Yukarıda yapılan açıklamalar karşısında somut olaya gelindiğinde, davalı şirketin ünvanını sonradan 2017 yılında tescil ettirdiği, davalının davacılar ile aynı olacak şekilde “…” ibaresini kullanmasının ticari dürüstlük ile bağdaşmadığı, ticaret ünvanlarında ayırt edici unsurun “…” ibaresi olduğu, davalının ticaret ünvanında yer alan “…” ibaresinin, davacıların “…” ibaresi ile iltibas yaratacak derecede benzer olduğu dikkate alındığında, davalı şirketin ticaret ünvanına bu ayırt edici unsurun yanına ek unsur olarak aldığı kabul edilen diğer ibarelerin esasen ticaret ünvanının ayırt edici eki niteliğinde olmayıp, faaliyet konusuyla ilgili ek niteliğinde bulunduğu, davacının ibaresiyle karışıklığa sebebiyet verdiği, davalı ünvanı ile davacılar ünvanının iltibas oluşturmaya açık olduğu, ayırt edilmesinin kolay olmadığı, bu itibarla davalının ünvanında bulunan “…” ibaresinin müşteri nezdinde karışıklığa sebebiyet vereceği, bu itibarla terkin talebinin yerinde olduğu, ancak davalının tescilli ticaret ünvanını kullanımı yasal olduğundan haksız rekabet ve tecavüz teşkil etmeyeceği, bu kullanımın TTK’nun 52. maddesinde tanımlandığı gibi ticari dürüstlüğe aykırı olduğu, “…” ibaresi dışındaki ünvanda yasaya aykırılık bulunmadığı, “…” ibaresinin terkini gerektiği anlaşılmıştır.
Öte yandan, davacılar vekilince sunulan dava dilekçesinde, tecavüzün sonucu olan maddi durumun ortadan kaldırılmasına, bu ünvanı taşıyan ticari emtia ve belgelerin imhasına karar verilmesi talep edilmiştir. Yukarıda açıklandığı üzere davacının davalının ünvanında bulunan … ibaresinin terkinini talep etmesi yerinde ise de, tescilli ticaret ünvanını kullanımı yasal olduğundan haksız rekabet ve tecavüz teşkil etmeyeceğinden davacının “…” ibaresinin terkini talebi dışındaki sair taleplerinin reddi gerekmiştir.
Hal böyle olunca, mahkemece davalı ile davacıların faaliyet alanları farklı olmakla birlikte davalının ticaret ünvanındaki … ibaresinin iltibasa neden olduğu, davalının, davacıların … ibaresini taşıyan tescilli ticaret ünvanını, ticari dürüstlüğe aykırı bir biçimde kullandığı, davacının terkin talebinin yerinde olduğu, davalının tescilli ticaret ünvanını kullanımı yasal olduğundan bu durumun haksız rekabet ve tecavüz teşkil etmediği gözetilerek davanın kısmen kabulüne karar verilmesi gerekirken, yanılgılı gerekçe ile yetersiz bilirkişi raporu hükme esas alınmak suretiyle yazılı şekilde hüküm kurulmasında isabet görülmemiştir.

Veri Alıntısı |
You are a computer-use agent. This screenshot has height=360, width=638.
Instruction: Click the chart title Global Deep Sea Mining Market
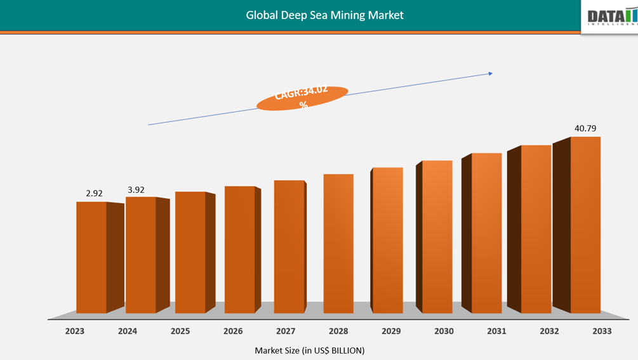click(x=324, y=15)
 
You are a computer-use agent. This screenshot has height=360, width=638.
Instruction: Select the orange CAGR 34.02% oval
click(x=302, y=98)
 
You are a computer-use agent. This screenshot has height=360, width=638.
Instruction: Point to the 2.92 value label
click(x=94, y=193)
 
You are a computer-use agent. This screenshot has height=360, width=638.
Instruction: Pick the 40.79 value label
click(x=585, y=128)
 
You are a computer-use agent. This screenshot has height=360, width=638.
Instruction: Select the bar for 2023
click(x=91, y=257)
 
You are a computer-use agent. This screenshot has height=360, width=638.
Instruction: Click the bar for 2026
click(x=240, y=249)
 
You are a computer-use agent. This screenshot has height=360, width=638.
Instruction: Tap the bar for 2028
click(x=338, y=243)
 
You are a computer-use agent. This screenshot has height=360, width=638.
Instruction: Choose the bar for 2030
click(x=437, y=236)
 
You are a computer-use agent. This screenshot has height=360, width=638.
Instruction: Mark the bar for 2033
click(x=585, y=225)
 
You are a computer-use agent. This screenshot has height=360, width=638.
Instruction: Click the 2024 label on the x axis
click(x=127, y=331)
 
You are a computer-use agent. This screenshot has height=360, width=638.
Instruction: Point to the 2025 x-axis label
click(x=180, y=331)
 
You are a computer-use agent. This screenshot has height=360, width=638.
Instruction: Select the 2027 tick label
click(x=285, y=331)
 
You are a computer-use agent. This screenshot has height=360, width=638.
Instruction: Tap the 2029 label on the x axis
click(x=390, y=331)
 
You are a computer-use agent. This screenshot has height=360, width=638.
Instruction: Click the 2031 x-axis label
click(x=496, y=331)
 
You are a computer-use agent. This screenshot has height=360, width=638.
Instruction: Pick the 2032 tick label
click(x=548, y=331)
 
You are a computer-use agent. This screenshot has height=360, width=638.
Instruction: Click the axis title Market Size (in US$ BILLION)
click(x=310, y=350)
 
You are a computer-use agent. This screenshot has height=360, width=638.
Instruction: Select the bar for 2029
click(x=387, y=240)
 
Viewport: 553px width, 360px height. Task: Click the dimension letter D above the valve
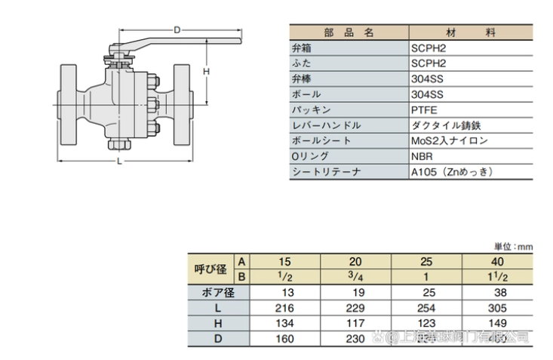coord(175,30)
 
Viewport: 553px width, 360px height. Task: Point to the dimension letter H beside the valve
coord(205,70)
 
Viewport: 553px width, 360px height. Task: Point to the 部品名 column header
coord(349,32)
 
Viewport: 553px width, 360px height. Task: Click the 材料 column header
coord(470,32)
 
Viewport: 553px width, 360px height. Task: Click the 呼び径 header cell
coord(210,268)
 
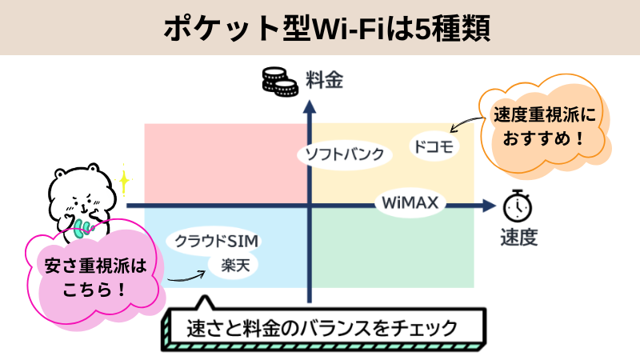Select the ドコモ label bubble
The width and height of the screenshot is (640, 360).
[x=433, y=146]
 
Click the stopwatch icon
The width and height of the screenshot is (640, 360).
[x=518, y=206]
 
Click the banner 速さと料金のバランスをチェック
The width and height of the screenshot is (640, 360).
[x=322, y=328]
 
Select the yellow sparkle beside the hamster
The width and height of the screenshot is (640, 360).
[x=123, y=180]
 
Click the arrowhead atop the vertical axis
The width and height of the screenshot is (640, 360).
[x=309, y=103]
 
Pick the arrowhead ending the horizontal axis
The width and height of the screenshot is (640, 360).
[x=488, y=206]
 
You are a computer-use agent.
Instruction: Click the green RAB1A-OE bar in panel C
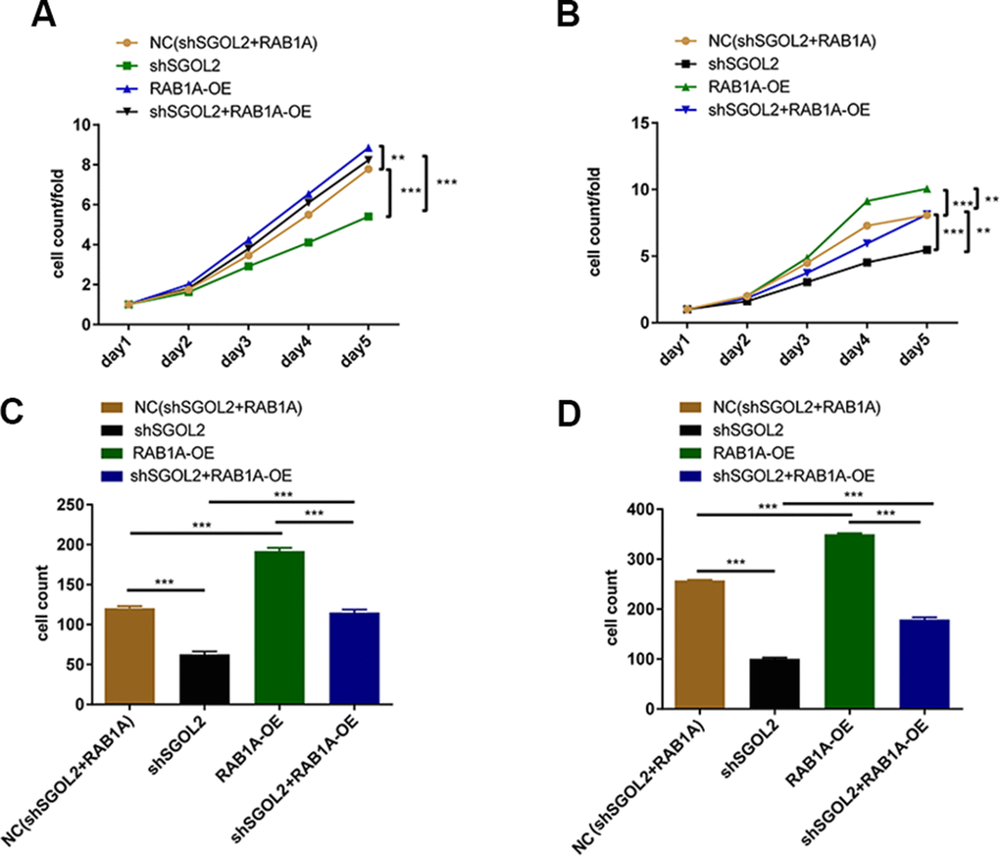(x=279, y=627)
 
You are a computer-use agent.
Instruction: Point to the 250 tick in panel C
(x=70, y=505)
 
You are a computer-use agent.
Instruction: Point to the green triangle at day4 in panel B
(x=867, y=201)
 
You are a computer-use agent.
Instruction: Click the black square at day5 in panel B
(x=926, y=250)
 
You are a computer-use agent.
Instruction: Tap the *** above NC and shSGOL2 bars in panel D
(x=736, y=561)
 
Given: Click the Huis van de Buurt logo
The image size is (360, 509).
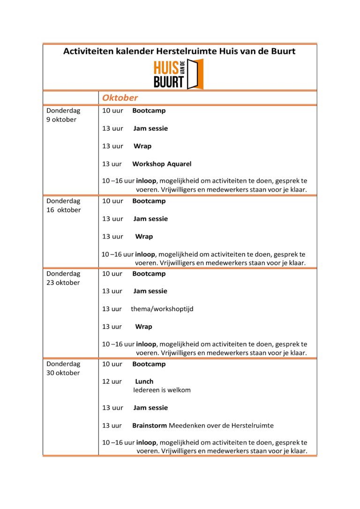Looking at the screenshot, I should tap(178, 74).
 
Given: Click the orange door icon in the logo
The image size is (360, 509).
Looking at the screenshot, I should tap(195, 74).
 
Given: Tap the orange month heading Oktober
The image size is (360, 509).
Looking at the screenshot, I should tap(120, 98).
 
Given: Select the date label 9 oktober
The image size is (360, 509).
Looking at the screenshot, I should tap(61, 120).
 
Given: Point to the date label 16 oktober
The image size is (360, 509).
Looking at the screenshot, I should tap(63, 210).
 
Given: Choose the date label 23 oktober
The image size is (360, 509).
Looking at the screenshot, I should tap(63, 283).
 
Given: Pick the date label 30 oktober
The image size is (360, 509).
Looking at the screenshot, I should tap(63, 373).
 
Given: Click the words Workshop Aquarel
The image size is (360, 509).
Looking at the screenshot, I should tap(162, 164).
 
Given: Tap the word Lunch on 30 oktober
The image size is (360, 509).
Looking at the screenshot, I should tap(144, 382).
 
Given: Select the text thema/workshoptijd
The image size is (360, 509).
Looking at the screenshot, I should tap(162, 309).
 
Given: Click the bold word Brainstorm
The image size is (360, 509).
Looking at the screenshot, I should tap(150, 426).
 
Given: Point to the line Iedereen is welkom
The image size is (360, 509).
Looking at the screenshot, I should tap(162, 390).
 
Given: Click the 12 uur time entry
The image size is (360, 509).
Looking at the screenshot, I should tap(112, 382).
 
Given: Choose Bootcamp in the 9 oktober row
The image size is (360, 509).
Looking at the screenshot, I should tap(149, 111).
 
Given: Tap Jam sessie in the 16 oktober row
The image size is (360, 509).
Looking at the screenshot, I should tap(150, 219).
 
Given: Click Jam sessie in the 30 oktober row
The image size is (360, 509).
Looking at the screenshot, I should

Alıştırma 1 | Metne göre davalı şirket unvanını hangi yıl tescil ettirmiştir?
Alıştırma 2 | Metinde "Öte yandan, davacılar" ifadesiyle başlayıp "taleplerinin reddi gerekmiştir." ifadesine kadar süren bölümü, "ticari emtia" yerine "ticari mallar" koyarak yeniden yazın.
Öğelerin metinle hiçbir ilgisi yoktur.

Görev Sonucu 1 | 2017 yılında.

Görev Sonucu 2 |
Öte yandan, davacılar vekilince sunulan dava dilekçesinde, tecavüzün sonucu olan maddi durumun ortadan kaldırılmasına, bu ünvanı taşıyan ticari mallar ve belgelerin imhasına karar verilmesi talep edilmiştir. Yukarıda açıklandığı üzere davacının davalının ünvanında bulunan … ibaresinin terkinini talep etmesi yerinde ise de, tescilli ticaret ünvanını kullanımı yasal olduğundan haksız rekabet ve tecavüz teşkil etmeyeceğinden davacının “…” ibaresinin terkini talebi dışındaki sair taleplerinin reddi gerekmiştir.